A number of school districts, and about a dozen states, including Kentucky, Alabama and Arkansas, have updated their nutrition standards for foods sold from vending machines, school stores and other venues outside school meals. However, two-thirds of states still have weak or no nutrition standards for those foods. With the obesity epidemic threatening the health of our nation’s youth, should a child’s access to healthy food depend on which state they live in?

Most states, including Georgia, rely on the national standard to regulate vending and a la carte food. Unfortunately, the national nutrition standard for foods sold in vending machines, a la carte and school stores hasn’t been updated in 30 years.

They no longer make sense. They prohibit the sale of gum, breath mints and seltzer water but allow the sale of candy bars, snack cakes and cookies. That’s because the standards don’t address calories, saturated fat, sodium and other key nutrition concerns. It’s time the standards were updated to reflect current science and concerns about childhood obesity.

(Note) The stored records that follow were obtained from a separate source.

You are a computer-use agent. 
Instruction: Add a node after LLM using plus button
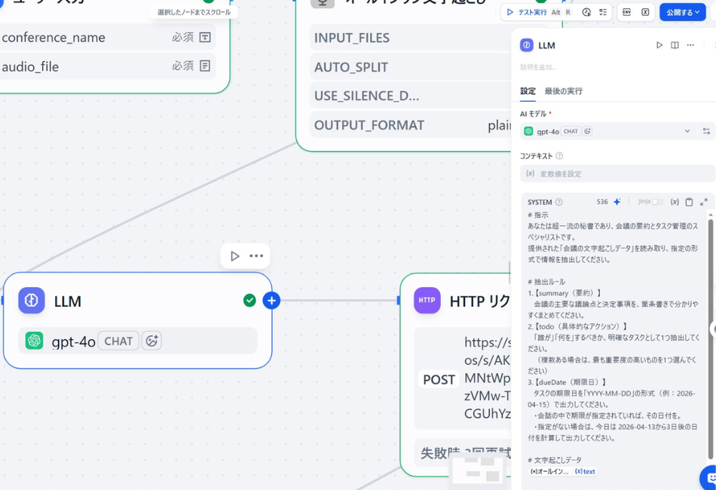pos(271,300)
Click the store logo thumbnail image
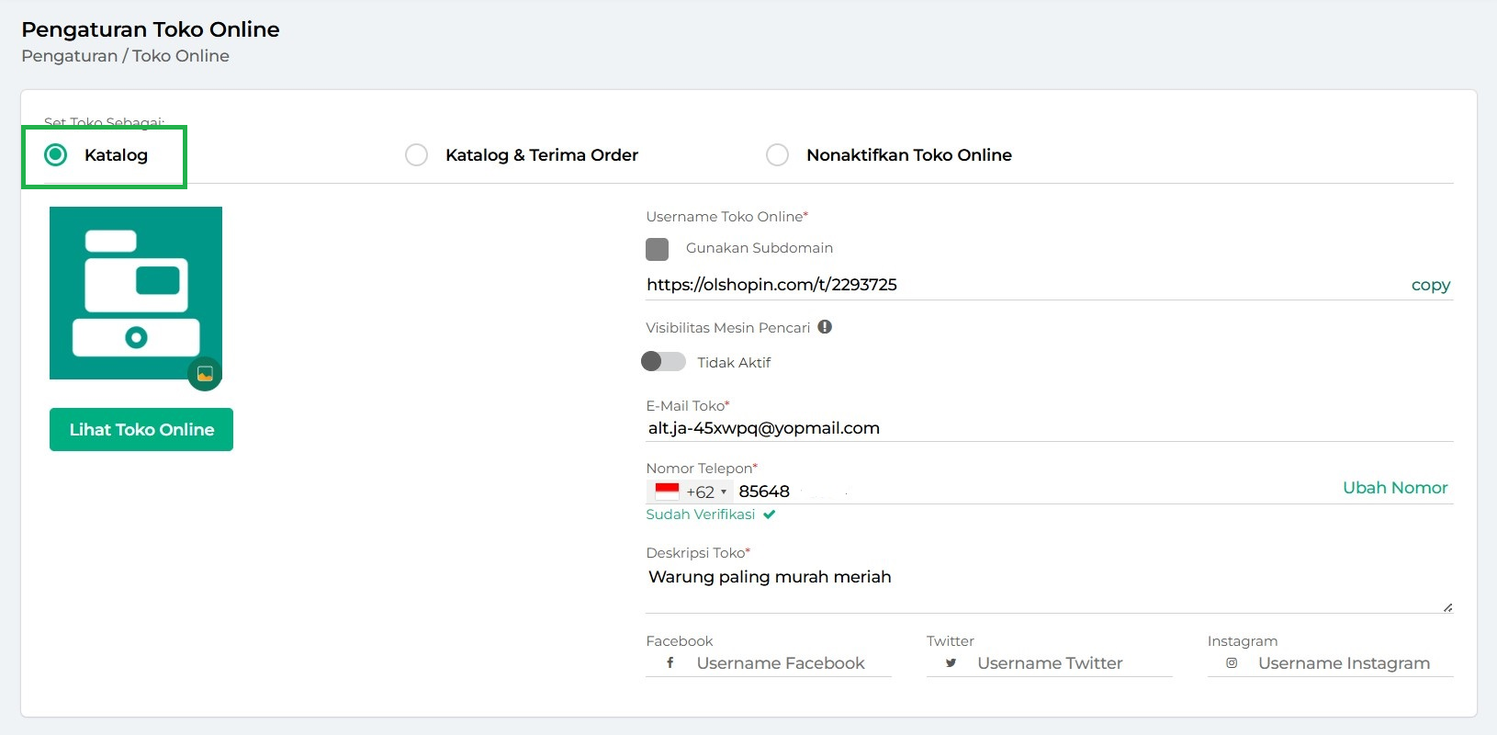Viewport: 1497px width, 735px height. [135, 292]

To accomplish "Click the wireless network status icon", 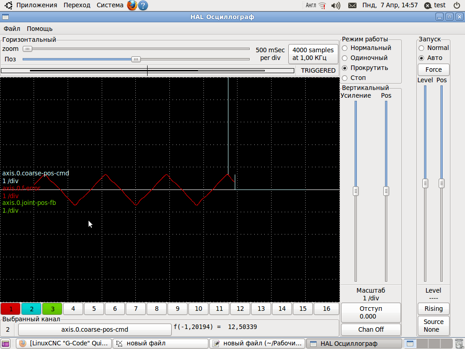I will pyautogui.click(x=322, y=5).
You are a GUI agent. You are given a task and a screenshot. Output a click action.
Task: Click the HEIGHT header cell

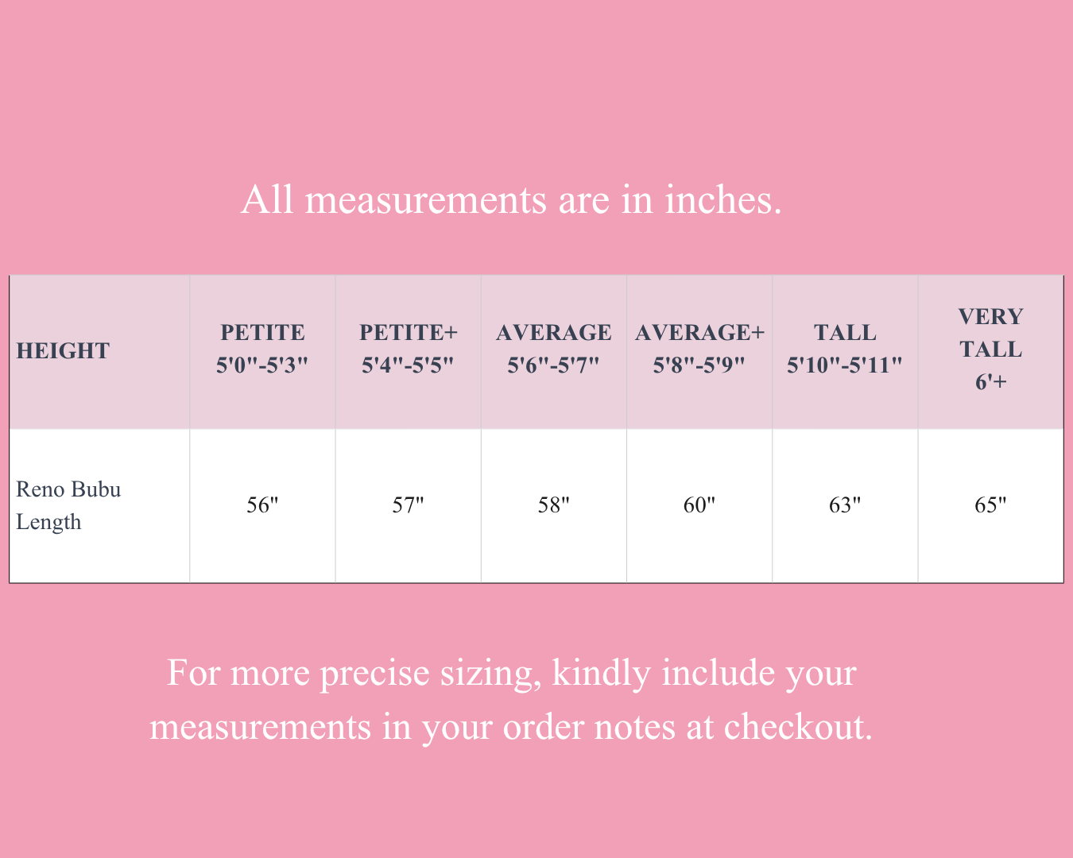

Without a national standard, food service directors in smaller school districts and states often have trouble switching to healthier foods. It’s more costly for food manufacturers to produce food to meet different nutrition standards in different states and districts.

That means higher costs for schools. A national standard would help control costs and increase availability of healthier products for Georgia and other schools.

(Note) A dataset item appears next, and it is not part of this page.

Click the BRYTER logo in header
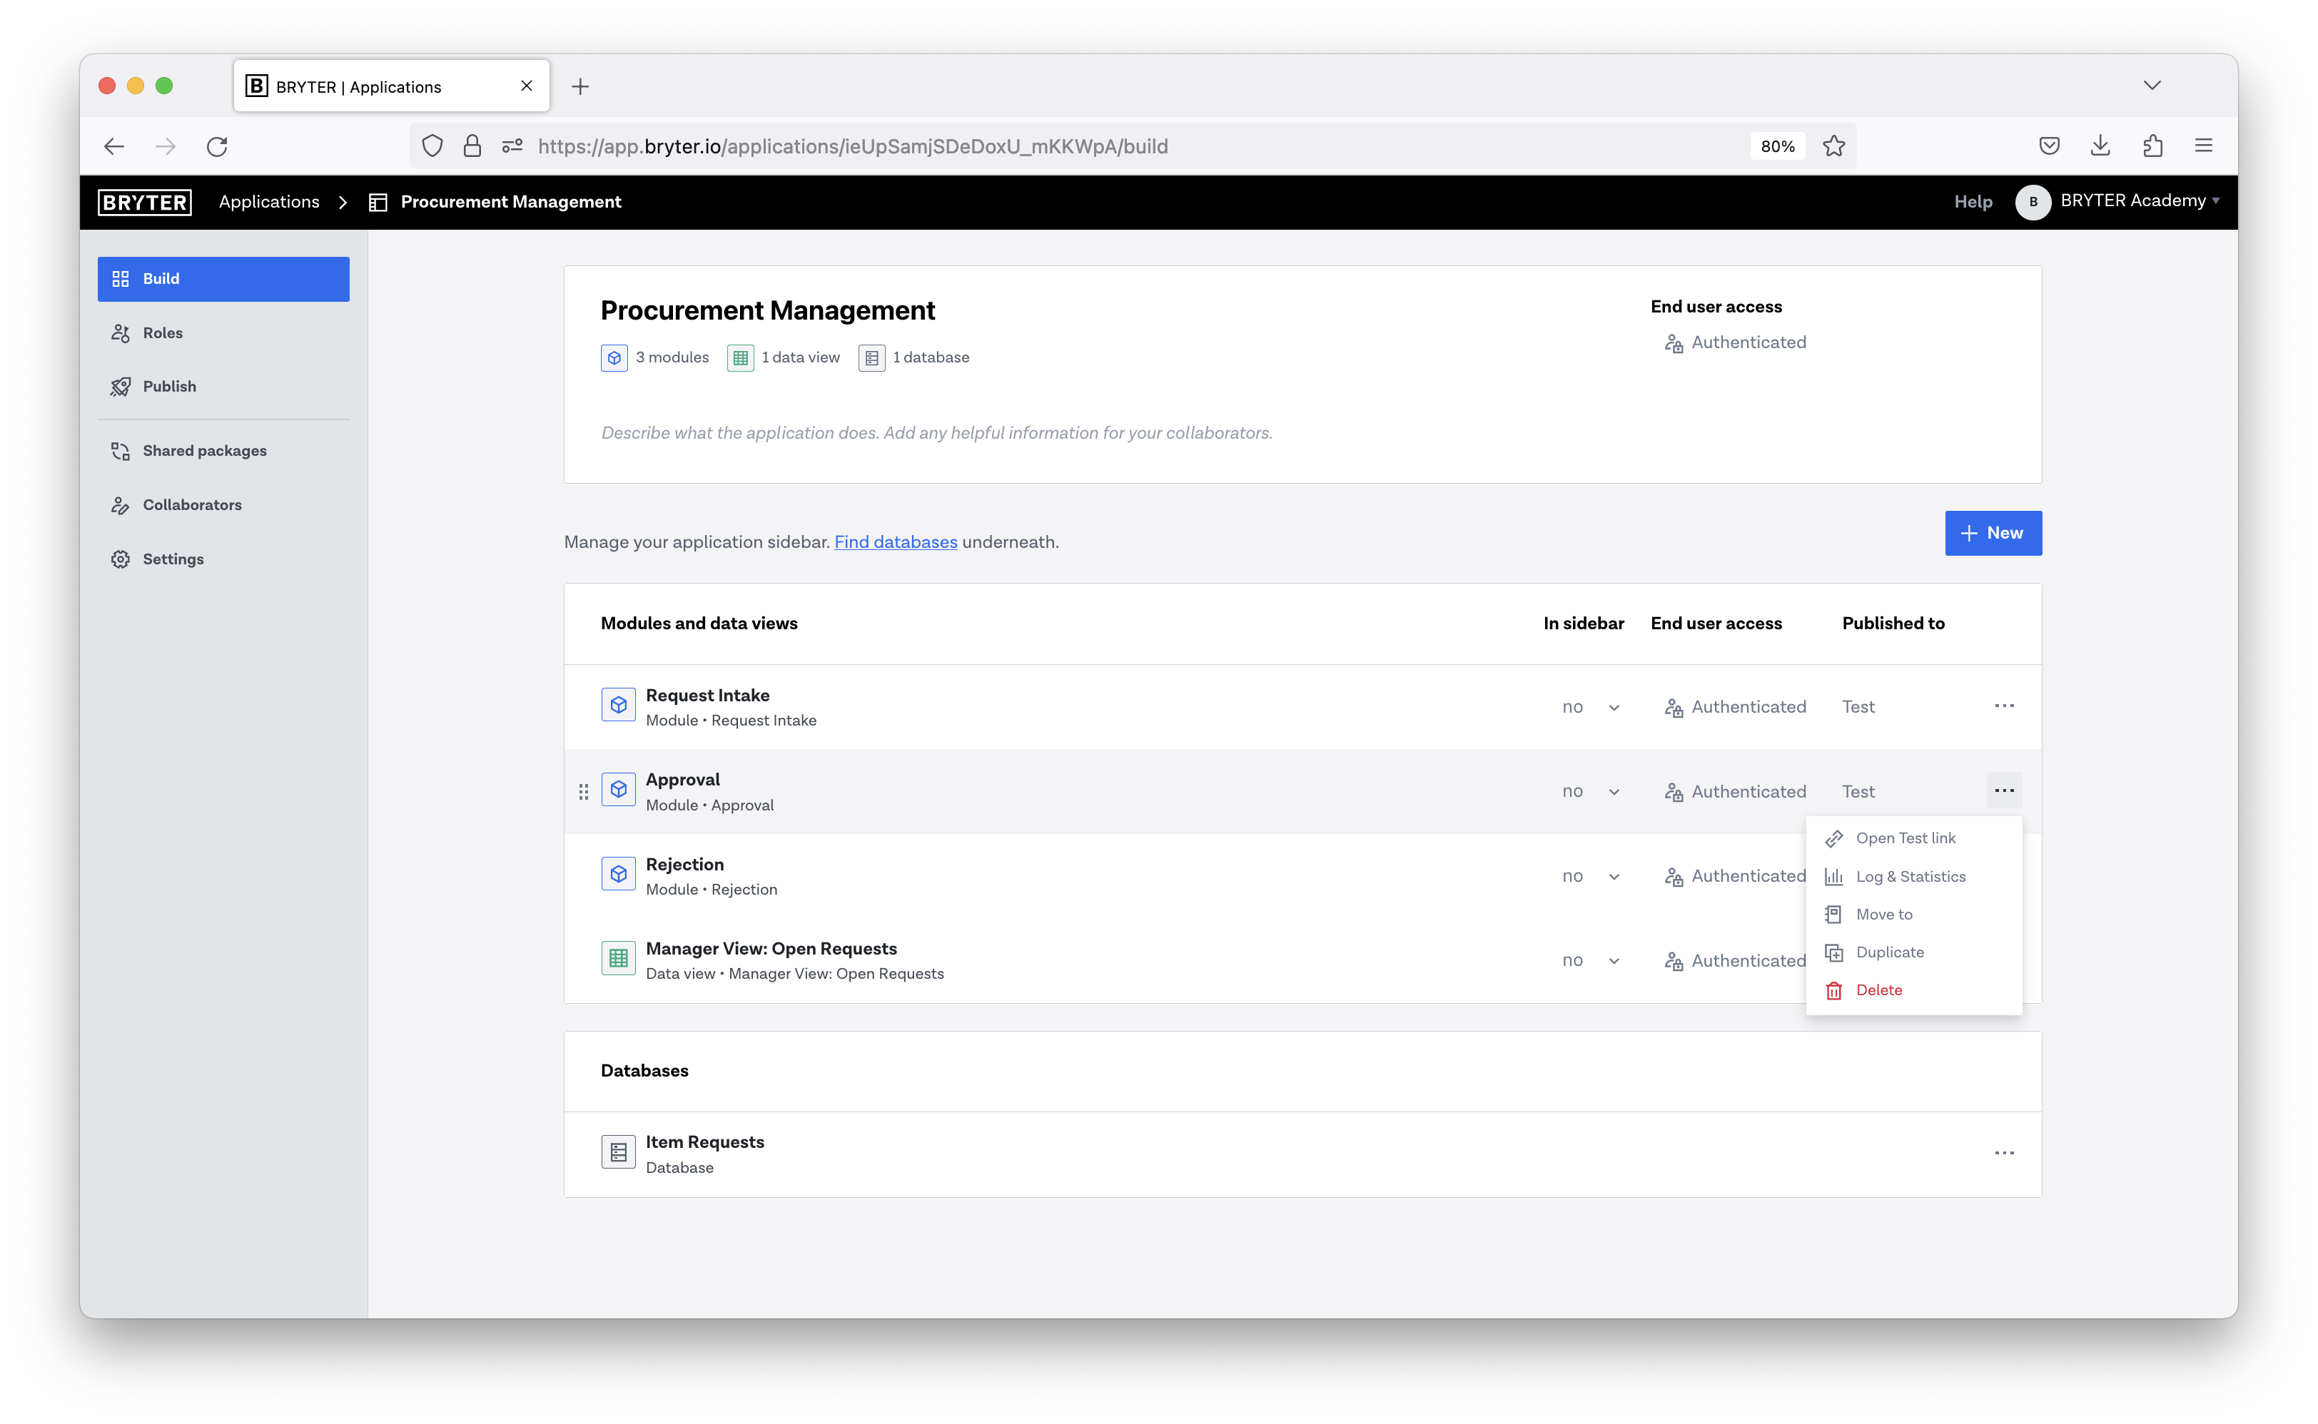 click(145, 202)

School meals have been regulated at the federal level since the Truman administration. The government invests $12 billion a year in the National School Lunch and Breakfast Programs. Schools receive a reimbursement for each meal they sell, and those meals are required to meet comprehensive nutrition standards.

But too many students opt for a soda and a cookie rather than a balanced, reimbursable meal. That’s why the foods sold out of vending machines and school stores are called “competitive foods”; they compete with the balanced school meals, which are healthier for children and more profitable for food service.

It is time for national action. The Child Nutrition Promotion and School Lunch Protection Act calls on USDA to update the national school nutrition standard for foods sold outside of meals. The bill would improve child nutrition and health, protect the national investment in school meals and help control costs for food service directors. I hope Sen. Saxby Chambliss (R-Ga.) will co-sponsor this important bill. It’s good for students’ health and school finances.

Laura Lowe is district dietitian for Sodexo at Atlanta Public Schools.